Increasing life expectancy and the growing elderly population
The life expectancy has increased rapidly in Norway in recent decades, with about ¼ year per year. The increase has been particularly fast for men, following a temporary decline in the 1950s and 1960s. Statistics Norway’s mortality projections using the Lee-Carter method indicate further improvements in this century – about 10 years higher life expectancy at birth. This implies significant mortality declines for older persons as the mortality is now small for young people. With no deaths below age 50 the life expectancy would be only 1-2 years higher.
Population projections are for several reasons important for studying population ageing, including to have knowledge about the future age structure, and to estimate the effects of possible policy changes. In addition, the mortality projections are used for several other purposes than for projecting the population, such as calculating future pensions according to the new pension system, where life expectancy improvements reduce the annual pensions.
The population projections show that the population will age regardless of plausible assumptions made about the demographic components births, deaths, immigration and emigration.
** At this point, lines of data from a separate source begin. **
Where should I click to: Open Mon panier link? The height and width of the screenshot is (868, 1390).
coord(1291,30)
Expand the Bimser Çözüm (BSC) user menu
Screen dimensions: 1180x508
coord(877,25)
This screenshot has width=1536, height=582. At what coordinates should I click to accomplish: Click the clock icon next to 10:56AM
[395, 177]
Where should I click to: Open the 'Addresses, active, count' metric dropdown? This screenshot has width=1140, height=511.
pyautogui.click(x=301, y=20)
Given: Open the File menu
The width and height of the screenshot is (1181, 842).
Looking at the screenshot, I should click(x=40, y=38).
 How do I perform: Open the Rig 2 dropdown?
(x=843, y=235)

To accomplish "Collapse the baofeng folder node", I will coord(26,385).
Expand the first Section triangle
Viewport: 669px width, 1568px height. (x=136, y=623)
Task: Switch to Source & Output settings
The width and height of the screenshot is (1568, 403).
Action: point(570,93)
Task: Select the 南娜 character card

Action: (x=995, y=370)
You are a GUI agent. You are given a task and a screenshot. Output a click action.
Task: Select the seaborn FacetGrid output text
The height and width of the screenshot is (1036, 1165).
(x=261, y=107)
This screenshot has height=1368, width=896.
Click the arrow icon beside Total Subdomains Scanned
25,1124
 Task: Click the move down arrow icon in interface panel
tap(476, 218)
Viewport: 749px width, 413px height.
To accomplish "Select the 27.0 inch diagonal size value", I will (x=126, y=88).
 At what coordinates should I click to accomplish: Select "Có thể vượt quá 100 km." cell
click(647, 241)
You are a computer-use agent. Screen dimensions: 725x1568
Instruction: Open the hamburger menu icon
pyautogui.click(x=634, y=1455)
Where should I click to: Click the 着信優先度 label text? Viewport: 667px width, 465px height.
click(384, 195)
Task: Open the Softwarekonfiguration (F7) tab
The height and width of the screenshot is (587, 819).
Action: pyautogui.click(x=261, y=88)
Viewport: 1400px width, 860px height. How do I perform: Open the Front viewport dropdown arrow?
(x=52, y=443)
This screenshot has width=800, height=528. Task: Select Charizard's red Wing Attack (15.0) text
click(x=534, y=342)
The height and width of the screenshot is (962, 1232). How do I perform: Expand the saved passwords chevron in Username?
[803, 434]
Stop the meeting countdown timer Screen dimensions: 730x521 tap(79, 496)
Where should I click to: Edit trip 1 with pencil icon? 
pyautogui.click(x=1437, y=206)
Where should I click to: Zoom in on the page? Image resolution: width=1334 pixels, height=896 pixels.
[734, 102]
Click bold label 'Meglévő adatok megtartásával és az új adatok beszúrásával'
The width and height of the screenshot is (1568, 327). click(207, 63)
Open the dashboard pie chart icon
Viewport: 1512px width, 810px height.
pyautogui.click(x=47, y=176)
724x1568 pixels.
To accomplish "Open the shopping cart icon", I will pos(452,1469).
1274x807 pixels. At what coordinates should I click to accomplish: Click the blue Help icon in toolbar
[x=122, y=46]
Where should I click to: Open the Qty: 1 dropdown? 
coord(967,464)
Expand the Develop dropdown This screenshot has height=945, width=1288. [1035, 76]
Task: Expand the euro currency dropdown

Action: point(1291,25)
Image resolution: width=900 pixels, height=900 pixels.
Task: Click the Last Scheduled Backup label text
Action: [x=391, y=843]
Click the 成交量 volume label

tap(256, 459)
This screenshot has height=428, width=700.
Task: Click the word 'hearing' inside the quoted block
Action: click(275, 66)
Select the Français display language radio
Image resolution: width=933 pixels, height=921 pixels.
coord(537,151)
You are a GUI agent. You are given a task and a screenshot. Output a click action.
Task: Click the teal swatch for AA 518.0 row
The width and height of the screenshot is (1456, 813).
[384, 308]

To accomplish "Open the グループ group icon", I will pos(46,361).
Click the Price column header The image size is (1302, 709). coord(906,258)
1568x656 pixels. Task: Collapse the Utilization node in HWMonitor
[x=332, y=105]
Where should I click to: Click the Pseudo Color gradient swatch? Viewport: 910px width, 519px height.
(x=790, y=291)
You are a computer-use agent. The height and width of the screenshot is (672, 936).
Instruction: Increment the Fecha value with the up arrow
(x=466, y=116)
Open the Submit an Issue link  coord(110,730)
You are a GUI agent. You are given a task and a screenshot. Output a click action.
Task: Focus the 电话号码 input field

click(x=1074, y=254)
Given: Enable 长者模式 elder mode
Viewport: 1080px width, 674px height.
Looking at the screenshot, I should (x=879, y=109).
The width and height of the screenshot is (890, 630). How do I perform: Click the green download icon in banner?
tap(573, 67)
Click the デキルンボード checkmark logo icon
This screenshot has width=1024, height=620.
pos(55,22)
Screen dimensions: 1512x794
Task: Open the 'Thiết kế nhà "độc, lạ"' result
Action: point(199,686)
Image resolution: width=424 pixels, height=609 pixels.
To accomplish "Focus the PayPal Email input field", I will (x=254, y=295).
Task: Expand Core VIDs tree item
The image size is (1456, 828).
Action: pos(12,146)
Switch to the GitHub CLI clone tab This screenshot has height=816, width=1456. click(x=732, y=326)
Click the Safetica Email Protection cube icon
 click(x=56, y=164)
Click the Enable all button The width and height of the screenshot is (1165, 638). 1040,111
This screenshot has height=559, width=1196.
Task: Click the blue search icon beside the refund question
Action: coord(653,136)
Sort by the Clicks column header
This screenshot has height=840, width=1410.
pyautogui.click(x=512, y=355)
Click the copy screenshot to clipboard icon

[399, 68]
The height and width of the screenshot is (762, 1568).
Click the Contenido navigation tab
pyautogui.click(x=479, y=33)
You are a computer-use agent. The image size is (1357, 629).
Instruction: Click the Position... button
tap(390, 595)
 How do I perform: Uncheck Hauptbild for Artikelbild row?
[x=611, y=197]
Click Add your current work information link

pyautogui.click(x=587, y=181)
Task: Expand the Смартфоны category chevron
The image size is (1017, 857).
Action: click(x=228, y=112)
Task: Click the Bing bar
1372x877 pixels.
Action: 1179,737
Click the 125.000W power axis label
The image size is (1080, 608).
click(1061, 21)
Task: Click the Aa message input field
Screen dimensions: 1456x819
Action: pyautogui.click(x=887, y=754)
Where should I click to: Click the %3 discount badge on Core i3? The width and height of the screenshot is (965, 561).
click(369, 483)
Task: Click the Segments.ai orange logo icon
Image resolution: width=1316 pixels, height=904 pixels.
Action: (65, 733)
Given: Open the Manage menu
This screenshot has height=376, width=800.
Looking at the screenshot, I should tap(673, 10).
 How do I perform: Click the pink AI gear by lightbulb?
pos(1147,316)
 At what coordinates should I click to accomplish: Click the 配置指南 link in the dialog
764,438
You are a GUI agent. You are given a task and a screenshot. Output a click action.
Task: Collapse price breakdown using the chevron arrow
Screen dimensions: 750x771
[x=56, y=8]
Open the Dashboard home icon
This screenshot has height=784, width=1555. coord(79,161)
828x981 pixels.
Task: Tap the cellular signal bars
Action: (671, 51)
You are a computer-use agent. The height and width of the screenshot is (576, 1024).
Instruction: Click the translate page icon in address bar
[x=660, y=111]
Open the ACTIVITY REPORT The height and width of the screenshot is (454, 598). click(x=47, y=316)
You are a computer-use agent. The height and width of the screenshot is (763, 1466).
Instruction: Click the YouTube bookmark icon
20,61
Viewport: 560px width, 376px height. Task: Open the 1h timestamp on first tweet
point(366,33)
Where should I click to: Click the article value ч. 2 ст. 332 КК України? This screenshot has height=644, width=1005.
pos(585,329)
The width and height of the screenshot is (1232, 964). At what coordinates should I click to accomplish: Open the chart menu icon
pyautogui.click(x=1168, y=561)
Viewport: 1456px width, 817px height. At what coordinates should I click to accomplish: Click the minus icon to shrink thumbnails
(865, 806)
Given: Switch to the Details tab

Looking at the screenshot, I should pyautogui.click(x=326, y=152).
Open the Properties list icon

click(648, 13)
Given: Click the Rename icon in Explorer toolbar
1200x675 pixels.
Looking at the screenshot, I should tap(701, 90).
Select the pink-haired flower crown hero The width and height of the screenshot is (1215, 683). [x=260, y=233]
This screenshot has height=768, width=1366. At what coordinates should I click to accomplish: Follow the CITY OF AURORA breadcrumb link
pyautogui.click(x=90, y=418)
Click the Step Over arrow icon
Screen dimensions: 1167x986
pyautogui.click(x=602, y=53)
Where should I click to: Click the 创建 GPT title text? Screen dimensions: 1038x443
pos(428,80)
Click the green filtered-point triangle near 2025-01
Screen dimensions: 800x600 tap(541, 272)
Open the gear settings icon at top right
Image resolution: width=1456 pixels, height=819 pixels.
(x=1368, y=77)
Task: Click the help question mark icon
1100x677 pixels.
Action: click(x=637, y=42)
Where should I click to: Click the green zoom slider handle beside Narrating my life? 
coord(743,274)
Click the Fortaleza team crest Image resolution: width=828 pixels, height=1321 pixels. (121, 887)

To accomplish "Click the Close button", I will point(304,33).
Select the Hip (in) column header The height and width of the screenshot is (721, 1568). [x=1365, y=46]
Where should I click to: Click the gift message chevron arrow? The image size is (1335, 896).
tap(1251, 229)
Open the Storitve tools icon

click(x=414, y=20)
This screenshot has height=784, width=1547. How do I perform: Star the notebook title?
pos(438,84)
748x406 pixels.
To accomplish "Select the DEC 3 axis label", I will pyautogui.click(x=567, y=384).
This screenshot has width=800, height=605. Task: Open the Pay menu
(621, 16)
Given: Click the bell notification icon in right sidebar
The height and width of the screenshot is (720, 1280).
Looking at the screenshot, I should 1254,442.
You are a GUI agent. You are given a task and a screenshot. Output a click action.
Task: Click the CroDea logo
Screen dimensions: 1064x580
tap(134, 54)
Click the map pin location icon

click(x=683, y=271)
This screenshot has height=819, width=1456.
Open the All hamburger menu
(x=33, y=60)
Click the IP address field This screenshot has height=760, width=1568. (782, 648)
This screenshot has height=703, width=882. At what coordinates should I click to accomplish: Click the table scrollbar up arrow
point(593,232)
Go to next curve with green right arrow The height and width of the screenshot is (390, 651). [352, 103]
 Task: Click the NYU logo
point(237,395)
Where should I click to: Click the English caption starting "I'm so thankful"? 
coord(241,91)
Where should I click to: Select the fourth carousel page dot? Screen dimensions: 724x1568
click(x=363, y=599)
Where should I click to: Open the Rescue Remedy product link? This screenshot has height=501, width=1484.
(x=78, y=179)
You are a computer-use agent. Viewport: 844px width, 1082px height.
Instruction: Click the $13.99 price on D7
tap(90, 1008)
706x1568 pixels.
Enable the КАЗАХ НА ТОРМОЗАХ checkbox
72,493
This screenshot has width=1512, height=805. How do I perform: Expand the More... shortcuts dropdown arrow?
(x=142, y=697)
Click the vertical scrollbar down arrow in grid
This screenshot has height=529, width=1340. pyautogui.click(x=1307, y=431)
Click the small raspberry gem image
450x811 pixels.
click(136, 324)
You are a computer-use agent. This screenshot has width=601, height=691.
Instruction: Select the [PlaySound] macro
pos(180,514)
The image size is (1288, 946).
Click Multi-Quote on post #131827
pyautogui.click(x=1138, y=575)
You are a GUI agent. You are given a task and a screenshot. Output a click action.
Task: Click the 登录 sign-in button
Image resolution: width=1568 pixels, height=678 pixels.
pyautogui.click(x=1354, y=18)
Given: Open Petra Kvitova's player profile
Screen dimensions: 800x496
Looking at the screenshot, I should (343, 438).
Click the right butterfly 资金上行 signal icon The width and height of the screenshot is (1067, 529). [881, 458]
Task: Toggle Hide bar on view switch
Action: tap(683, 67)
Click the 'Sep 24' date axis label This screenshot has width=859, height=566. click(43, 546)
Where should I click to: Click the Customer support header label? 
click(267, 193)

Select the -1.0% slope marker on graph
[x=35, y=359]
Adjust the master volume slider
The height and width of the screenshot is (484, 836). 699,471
Policies to affect these components may only marginally affect future ageing, and in some cases in the wrong direction. The only factor that may significantly affect the future ratio of the working to the non-working population, the potential support ratio, is that people work longer. This ratio will remain at the current level if the pension age is increased from the current 67 years to 78 years at the end of the century. This may be possible if the health of old persons continues to improve.